12″ x 18″ watercolor paper
Palettes of liquid watercolors (blues, yellow, green, orange and brown)
Oil Pastels (white, green, black and brown)
Assorted small buttons
raffia or yellow paper for “straw”
pencil, scissors and glue stick
Painting the background
The first phase involves oil pastels and watercolor paint. I prefer to use liquid watercolors for this project, rather than watercolor cakes, as the results are pure, not muddy. If you aren’t convinced, check out my post on liquid watercolor paints. After looking at pictures of fields and farmland, the kids are instructed to draw a few lines in oil pastel. We start with a rolling horizon line, add a few vertical lines for the fields and wavy, horizontal lines to break the large fields up. The kids use a white or yellow oil pastel to draw the sun and white oil pastel to draw and color in clouds.
The students paint the sky blue and watch the clouds appear like magic. Green, orange, brown and yellow watercolors are used to paint their fields. Some children will use the green oil pastel to add crops in the fields (but trythfully, I don’t have many first graders who get to that point!) Set aside to dry.
Making the Scarecrow
An easy way to make the scarecrow is to use templates. They’re easy to make and reduce the level of frustration most kids develop when trying to cut out a pair of pants. I make simple shirts and pants from cardstock and set the tray of the templates on each table. The children use the templates to trace onto craft paper and then add patches, buttons and raffia.

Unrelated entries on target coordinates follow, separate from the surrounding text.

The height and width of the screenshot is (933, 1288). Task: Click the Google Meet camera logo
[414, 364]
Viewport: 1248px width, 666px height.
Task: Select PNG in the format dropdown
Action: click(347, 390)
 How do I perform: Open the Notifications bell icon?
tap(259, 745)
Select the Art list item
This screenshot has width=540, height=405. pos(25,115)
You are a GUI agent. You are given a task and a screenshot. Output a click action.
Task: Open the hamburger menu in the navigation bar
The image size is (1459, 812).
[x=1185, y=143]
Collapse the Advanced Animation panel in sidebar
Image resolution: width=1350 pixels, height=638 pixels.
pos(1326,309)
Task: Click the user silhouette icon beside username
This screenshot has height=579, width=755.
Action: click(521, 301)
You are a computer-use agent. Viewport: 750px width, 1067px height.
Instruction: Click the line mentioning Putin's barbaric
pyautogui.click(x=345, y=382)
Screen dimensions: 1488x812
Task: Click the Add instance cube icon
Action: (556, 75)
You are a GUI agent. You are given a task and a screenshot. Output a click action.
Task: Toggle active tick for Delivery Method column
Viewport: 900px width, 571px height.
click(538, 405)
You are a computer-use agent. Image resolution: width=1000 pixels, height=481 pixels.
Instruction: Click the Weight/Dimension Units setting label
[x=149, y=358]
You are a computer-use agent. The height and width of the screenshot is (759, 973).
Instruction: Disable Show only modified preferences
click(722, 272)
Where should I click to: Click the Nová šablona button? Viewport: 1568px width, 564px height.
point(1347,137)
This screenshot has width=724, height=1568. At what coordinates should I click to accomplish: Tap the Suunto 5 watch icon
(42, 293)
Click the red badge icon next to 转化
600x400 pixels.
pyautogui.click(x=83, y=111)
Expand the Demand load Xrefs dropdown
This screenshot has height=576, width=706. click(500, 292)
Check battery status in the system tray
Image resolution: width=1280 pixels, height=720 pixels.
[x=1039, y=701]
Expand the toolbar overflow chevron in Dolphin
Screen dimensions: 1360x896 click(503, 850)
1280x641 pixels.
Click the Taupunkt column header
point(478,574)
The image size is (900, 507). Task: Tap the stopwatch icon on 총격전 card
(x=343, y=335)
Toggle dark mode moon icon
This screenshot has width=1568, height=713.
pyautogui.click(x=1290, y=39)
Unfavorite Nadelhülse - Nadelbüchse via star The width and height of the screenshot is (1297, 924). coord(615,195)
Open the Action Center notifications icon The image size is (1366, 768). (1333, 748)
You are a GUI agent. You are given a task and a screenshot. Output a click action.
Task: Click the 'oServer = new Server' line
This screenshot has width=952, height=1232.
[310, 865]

Making and assembling the scarecrow takes a little time but one time saver is to help the children tape (instead of gluing) the scarecrow to their Popsicle sticks. Of course, many children will glue it themsleves, but if you have extra adults in the class, put them to work!
Adding raffia underneath the pants and shirts is an adorable way to spice up the little scarecrow, but if you don’t have it or run out like I did in this particular class, then you can use yellow paper.